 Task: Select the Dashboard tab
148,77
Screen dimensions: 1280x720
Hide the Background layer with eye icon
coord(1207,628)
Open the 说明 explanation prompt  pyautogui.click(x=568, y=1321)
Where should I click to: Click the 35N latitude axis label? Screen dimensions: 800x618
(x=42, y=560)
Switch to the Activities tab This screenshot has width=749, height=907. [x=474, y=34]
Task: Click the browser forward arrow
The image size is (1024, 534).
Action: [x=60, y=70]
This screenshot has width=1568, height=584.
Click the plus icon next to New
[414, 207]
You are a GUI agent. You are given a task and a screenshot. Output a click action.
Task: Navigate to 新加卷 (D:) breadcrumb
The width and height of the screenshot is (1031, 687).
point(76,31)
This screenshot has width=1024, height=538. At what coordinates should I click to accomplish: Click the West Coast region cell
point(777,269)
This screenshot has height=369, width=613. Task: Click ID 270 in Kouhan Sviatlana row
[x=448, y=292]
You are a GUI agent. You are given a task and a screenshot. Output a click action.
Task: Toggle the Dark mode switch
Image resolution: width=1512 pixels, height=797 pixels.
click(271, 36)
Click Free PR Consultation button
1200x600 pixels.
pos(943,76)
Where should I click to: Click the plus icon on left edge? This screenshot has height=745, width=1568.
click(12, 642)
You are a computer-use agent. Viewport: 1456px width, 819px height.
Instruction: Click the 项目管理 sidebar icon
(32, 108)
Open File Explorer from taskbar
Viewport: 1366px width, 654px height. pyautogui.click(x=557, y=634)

---

▸ TASK PROMPT:
Set down all of the entries exactly, please.

▸ EXERCISE ANSWER:
 Task: Select the Dashboard tab
148,77
Screen dimensions: 1280x720
Hide the Background layer with eye icon
coord(1207,628)
Open the 说明 explanation prompt  pyautogui.click(x=568, y=1321)
Where should I click to: Click the 35N latitude axis label? Screen dimensions: 800x618
(x=42, y=560)
Switch to the Activities tab This screenshot has width=749, height=907. [x=474, y=34]
Task: Click the browser forward arrow
The image size is (1024, 534).
Action: [x=60, y=70]
This screenshot has width=1568, height=584.
Click the plus icon next to New
[414, 207]
You are a GUI agent. You are given a task and a screenshot. Output a click action.
Task: Navigate to 新加卷 (D:) breadcrumb
The width and height of the screenshot is (1031, 687).
point(76,31)
This screenshot has width=1024, height=538. At what coordinates should I click to accomplish: Click the West Coast region cell
point(777,269)
This screenshot has height=369, width=613. Task: Click ID 270 in Kouhan Sviatlana row
[x=448, y=292]
You are a GUI agent. You are given a task and a screenshot. Output a click action.
Task: Toggle the Dark mode switch
Image resolution: width=1512 pixels, height=797 pixels.
click(271, 36)
Click Free PR Consultation button
1200x600 pixels.
pos(943,76)
Where should I click to: Click the plus icon on left edge? This screenshot has height=745, width=1568.
click(12, 642)
You are a computer-use agent. Viewport: 1456px width, 819px height.
Instruction: Click the 项目管理 sidebar icon
(32, 108)
Open File Explorer from taskbar
Viewport: 1366px width, 654px height. pyautogui.click(x=557, y=634)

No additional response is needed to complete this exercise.